10 Myths vs. Reality on Business Plans and Startup Investment

I gather from a stream of emails I’ve received that there are a lot of misconceptions on the relationship between a business plan and getting seed money and/or angel investment. So here’s a list of reality checks to apply to all those lists.

  1. business managementBusiness plans are necessary but not sufficient. Even a great business plan won’t get any investment for any startup. Investors invest in the team, the market, the product-market fit, the differentiators, and so forth. And they evaluate the risk-return relationship based on progress made, traction achieved, and market validations. The plan gets information the investors need; it doesn’t sell anything. One of the most serious misconceptions is the idea that the quality of the writing and presentation of a business plan is going to influence its ability to land investment. Sure, if you consider the extremes, a poorly written plan is evidence of sloppy work. If it’s hard to find the important information, that’s a problem. But barring extremely bad plans, what ends up being good or bad is the content – the market, product, team, differentiators, technology, progress made, milestones met, and so forth – not the document.
  2. All businesses should be using business planning regularly. They should have a plan to set strategy and tactics, milestones, metrics, and responsibilities, and to project and manage essential numbers including sales, spending, and cash; and they should keep that plan alive with regular (at least monthly) review and revisions. Business plans are for business planning, and management; not just for investors.
  3. Nobody has ever invested in a business plan, unless you count what they pay business plan writers and consultants. People invest in the business, not the plan. Just like people buy the airplane or car, not the specifications sheet. The plan is a collection of messages about past, present, and future of the business. It’s past facts and future commitments. People invest in milestones met.
  4. The normal process goes from idea, to gathering a team, doing a plan, and executing on the early steps to develop prototype, wireframes, designs, and ideally traction and market validation. And the plan is constantly rewritten as progress is made.
  5. Investors come in only after a lot of initial work is already done. 
  6. The startup process does not – repeat, NOT – go from idea to plan to funding and only then, execution.

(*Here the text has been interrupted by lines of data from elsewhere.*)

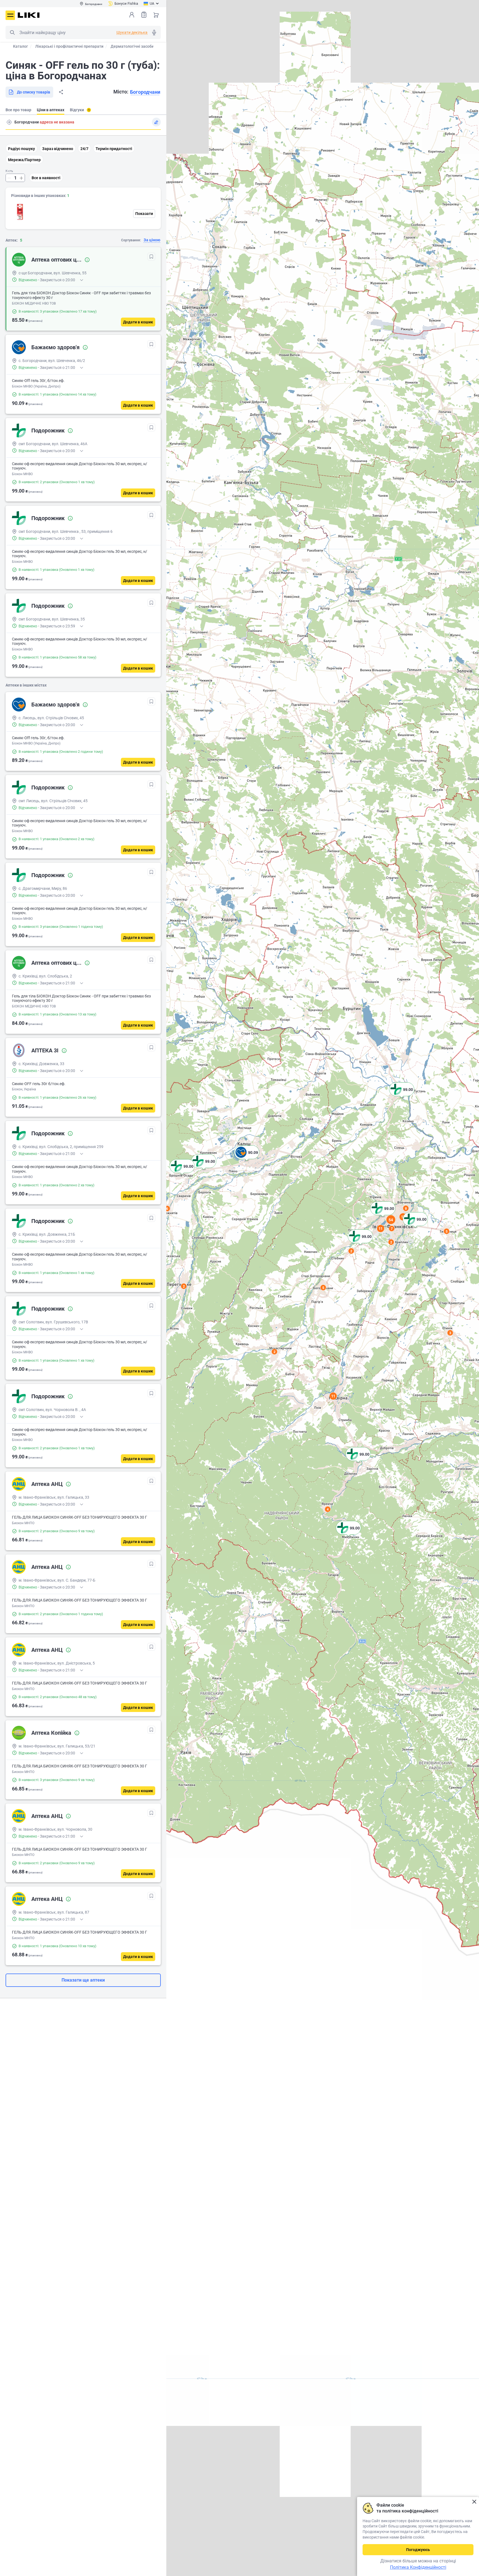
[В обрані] (151, 256)
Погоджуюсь (418, 2549)
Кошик (156, 14)
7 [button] (392, 1228)
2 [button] (184, 1286)
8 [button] (406, 1208)
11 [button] (333, 1396)
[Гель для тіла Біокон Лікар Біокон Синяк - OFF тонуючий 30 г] (19, 212)
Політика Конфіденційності (418, 2567)
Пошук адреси (9, 122)
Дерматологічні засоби (132, 46)
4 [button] (328, 1509)
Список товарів (144, 14)
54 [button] (391, 1219)
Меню (10, 15)
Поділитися (61, 92)
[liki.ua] (29, 15)
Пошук (12, 32)
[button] (401, 1096)
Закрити (474, 2502)
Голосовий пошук (154, 32)
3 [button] (450, 1332)
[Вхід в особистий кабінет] (131, 14)
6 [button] (167, 1208)
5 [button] (447, 1231)
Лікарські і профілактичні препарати (69, 46)
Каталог (20, 46)
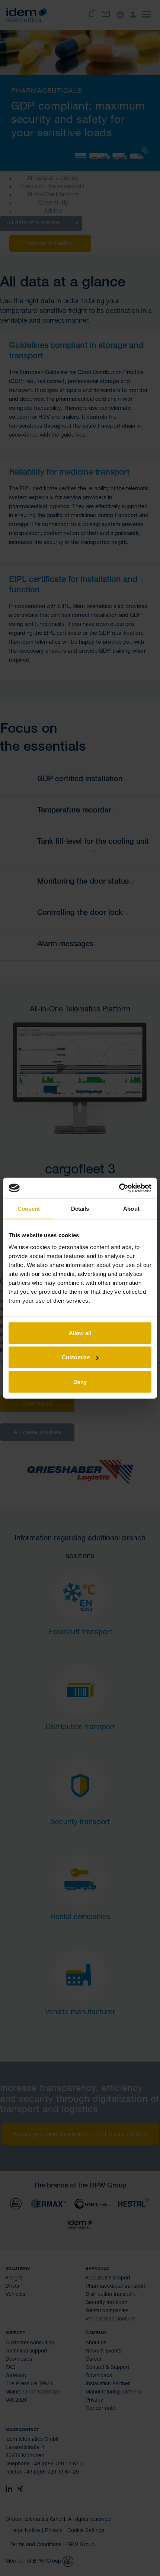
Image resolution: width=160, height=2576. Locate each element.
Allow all (80, 1333)
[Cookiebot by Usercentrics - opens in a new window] (118, 1188)
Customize (76, 1357)
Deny (80, 1381)
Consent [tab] (28, 1208)
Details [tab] (80, 1208)
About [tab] (131, 1208)
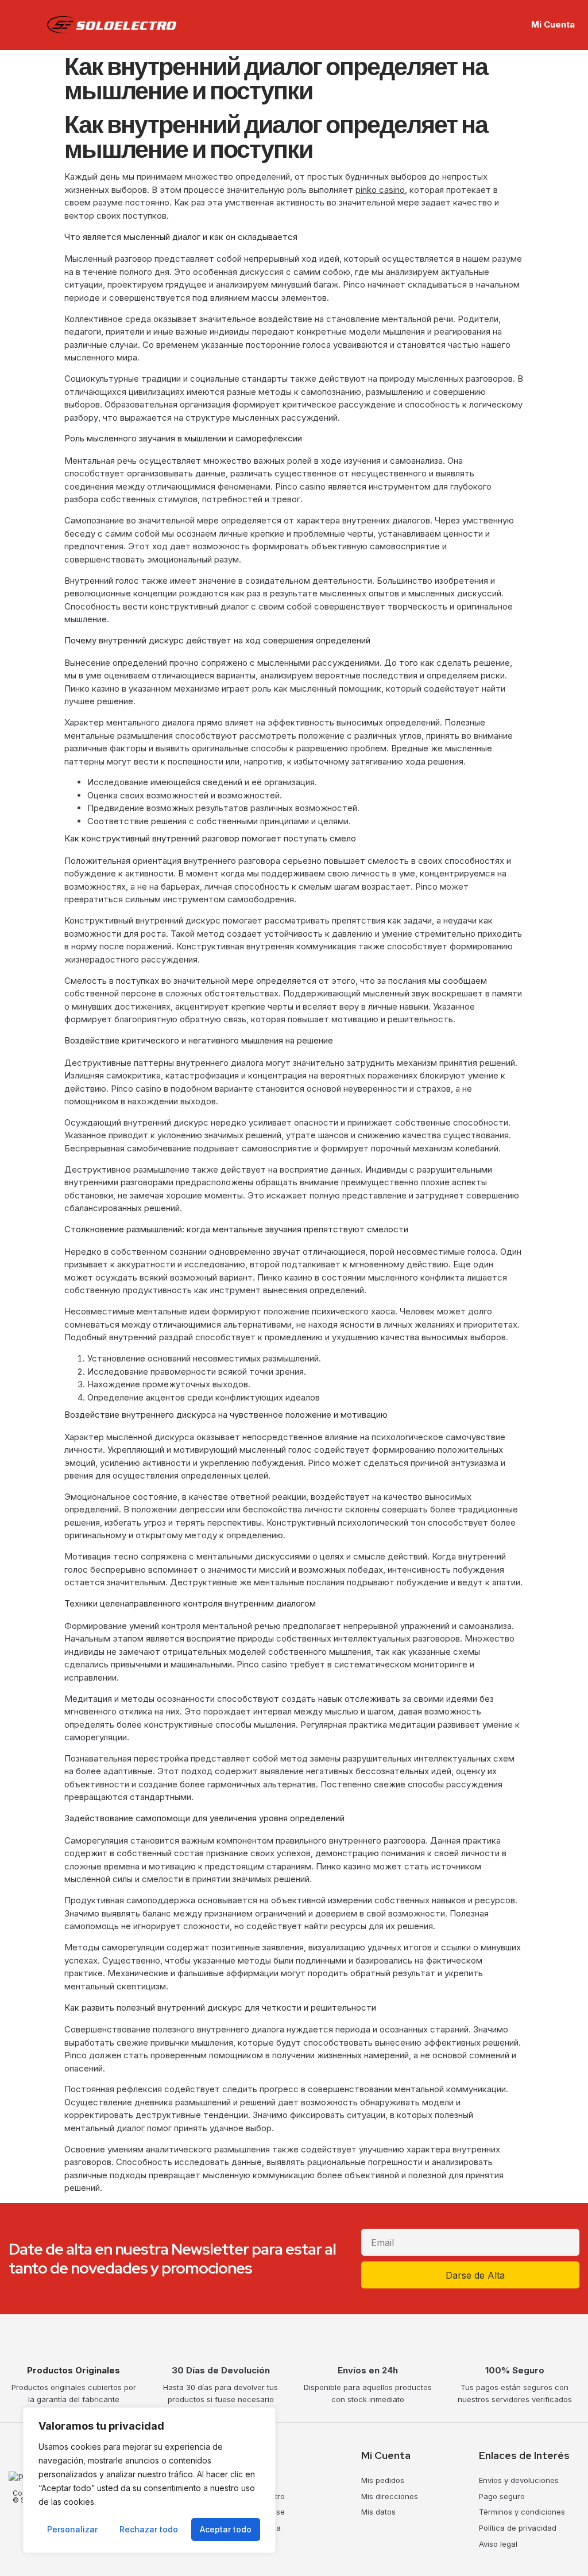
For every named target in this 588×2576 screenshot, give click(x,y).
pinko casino (380, 189)
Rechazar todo (148, 2529)
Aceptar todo (226, 2529)
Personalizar (72, 2529)
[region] (149, 2480)
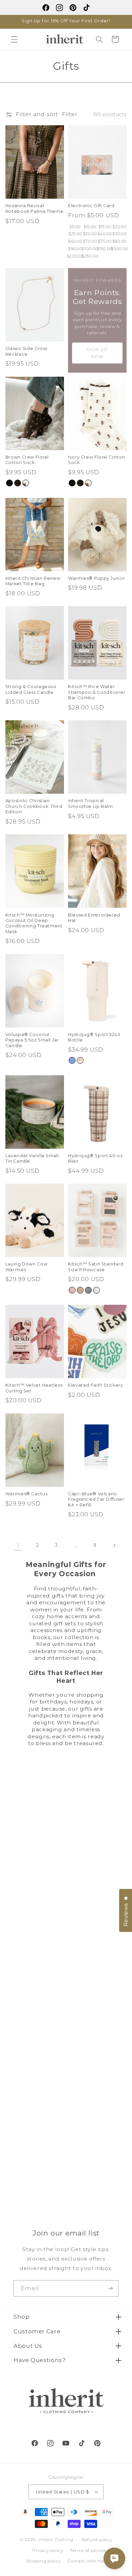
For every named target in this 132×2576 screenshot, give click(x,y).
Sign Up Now (97, 353)
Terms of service (88, 2550)
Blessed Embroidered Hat (94, 917)
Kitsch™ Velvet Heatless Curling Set (34, 1388)
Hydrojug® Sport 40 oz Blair (95, 1158)
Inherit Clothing (55, 2539)
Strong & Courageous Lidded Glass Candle (30, 689)
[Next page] (114, 1545)
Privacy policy (47, 2550)
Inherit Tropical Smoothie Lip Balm (90, 803)
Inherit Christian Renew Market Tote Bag (33, 581)
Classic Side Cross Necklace (26, 351)
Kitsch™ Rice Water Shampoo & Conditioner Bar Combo (96, 692)
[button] (14, 39)
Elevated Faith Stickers (95, 1385)
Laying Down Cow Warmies (26, 1266)
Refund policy (97, 2539)
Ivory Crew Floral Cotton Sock (96, 460)
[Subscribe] (110, 2288)
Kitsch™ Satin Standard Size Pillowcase (96, 1266)
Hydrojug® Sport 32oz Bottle (94, 1037)
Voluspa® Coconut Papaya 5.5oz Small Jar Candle (32, 1040)
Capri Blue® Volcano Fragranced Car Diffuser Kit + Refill (96, 1499)
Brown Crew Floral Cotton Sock (27, 460)
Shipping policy (43, 2561)
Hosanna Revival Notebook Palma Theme (34, 208)
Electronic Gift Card (91, 205)
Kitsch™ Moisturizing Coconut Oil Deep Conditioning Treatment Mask (34, 923)
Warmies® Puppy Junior (96, 578)
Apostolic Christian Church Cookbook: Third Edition (34, 806)
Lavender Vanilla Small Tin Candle (32, 1158)
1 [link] (18, 1545)
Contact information (90, 2561)
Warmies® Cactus (26, 1493)
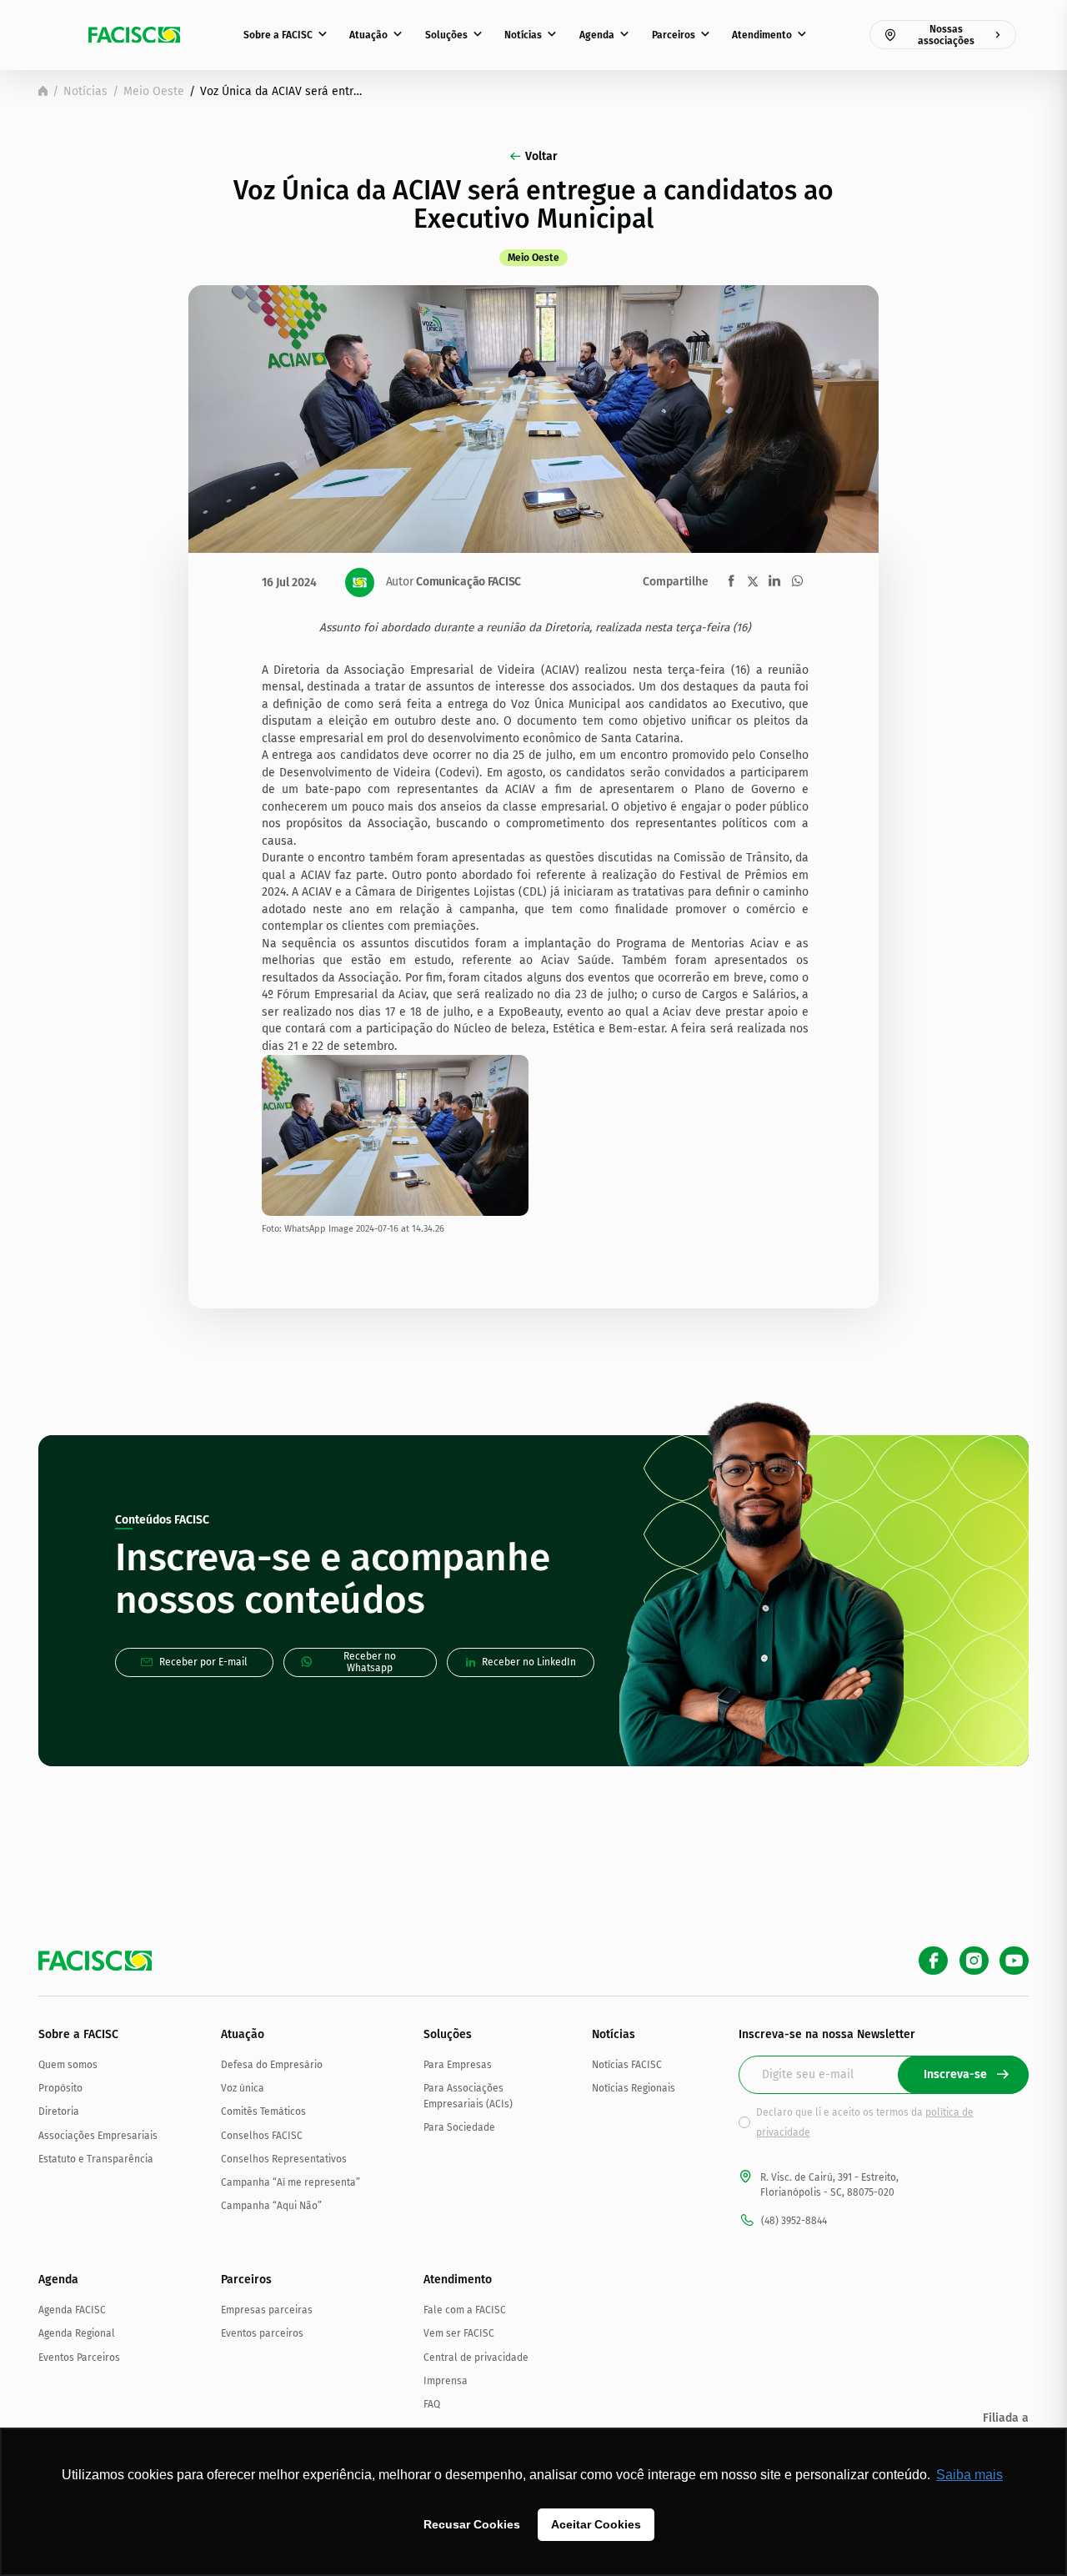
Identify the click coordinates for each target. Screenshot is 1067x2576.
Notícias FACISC (627, 2065)
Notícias (523, 35)
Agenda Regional (76, 2333)
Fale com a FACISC (464, 2310)
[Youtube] (1014, 1961)
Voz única (242, 2088)
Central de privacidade (475, 2357)
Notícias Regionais (633, 2088)
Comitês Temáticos (263, 2111)
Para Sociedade (459, 2127)
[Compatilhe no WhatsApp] (797, 581)
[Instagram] (974, 1961)
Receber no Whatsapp (369, 1662)
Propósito (60, 2088)
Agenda (596, 35)
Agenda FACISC (72, 2310)
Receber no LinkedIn (529, 1662)
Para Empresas (457, 2065)
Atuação (368, 35)
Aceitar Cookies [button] (596, 2524)
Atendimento (762, 35)
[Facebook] (933, 1961)
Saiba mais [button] (969, 2475)
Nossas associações (946, 35)
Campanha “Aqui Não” (271, 2206)
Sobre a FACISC (278, 35)
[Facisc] (134, 35)
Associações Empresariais (98, 2136)
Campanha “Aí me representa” (290, 2182)
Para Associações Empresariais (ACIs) (468, 2095)
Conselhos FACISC (262, 2136)
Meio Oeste (153, 91)
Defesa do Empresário (272, 2065)
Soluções (446, 35)
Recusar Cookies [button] (471, 2524)
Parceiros (673, 35)
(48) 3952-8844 (794, 2221)
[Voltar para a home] (43, 91)
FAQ (431, 2404)
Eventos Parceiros (79, 2357)
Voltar (541, 156)
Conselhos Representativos (284, 2159)
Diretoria (58, 2111)
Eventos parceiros (262, 2333)
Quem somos (68, 2065)
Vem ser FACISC (458, 2333)
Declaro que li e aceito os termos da (865, 2122)
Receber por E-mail (203, 1662)
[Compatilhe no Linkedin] (774, 581)
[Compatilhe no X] (753, 581)
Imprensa (445, 2381)
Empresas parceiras (267, 2310)
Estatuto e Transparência (95, 2159)
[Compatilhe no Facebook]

You don’t go for funding with just a plan. That’s way too early.
  7. Investors do read business plans. Regarding the myth that investors don’t read business plans, I’m in a regional group of angel investors, we’ve had maybe 80 people as members during the eight years since it started, and the vast majority of us would never even consider investing in a company without seeing the business plan.
  8. But investors don’t read all the business plans they get; and they often reject deals without reading the plan. To reconcile this point with the previous, note that investors read the plans during due diligence, as a way to dive into the details of a startup they are interested in. They don’t read them as a screening mechanism. So a lot of startup founders who don’t get investment are telling the truth when they say investors didn’t read their plan. Investors rejected them based on summary information or pitch.
  9. On that same point, the process with angel investment today starts with an introduction or submission through proper channels (gust.com, angellist.co, incubators, 500 startups, and so forth). Investors screen deals based on summary information in the profile or a summary memo. The deals that get through that filter will be invited to do a pitch in person. Those that still look interesting, after the pitch, will go into due diligence, with is a lot of further study of the business, customers, market, legal documentation, and the business plan.
  10. Business plans are never good for more than a few weeks. They need constant revision. Things are always changing. People don’t expect the big full formal plan document anymore, not even investors. Keep a plan lean, review it often, revise it as necessary, and use it to run your business. Use it to steer the business and keep making course corrections. That’s what a plan is supposed to be these days.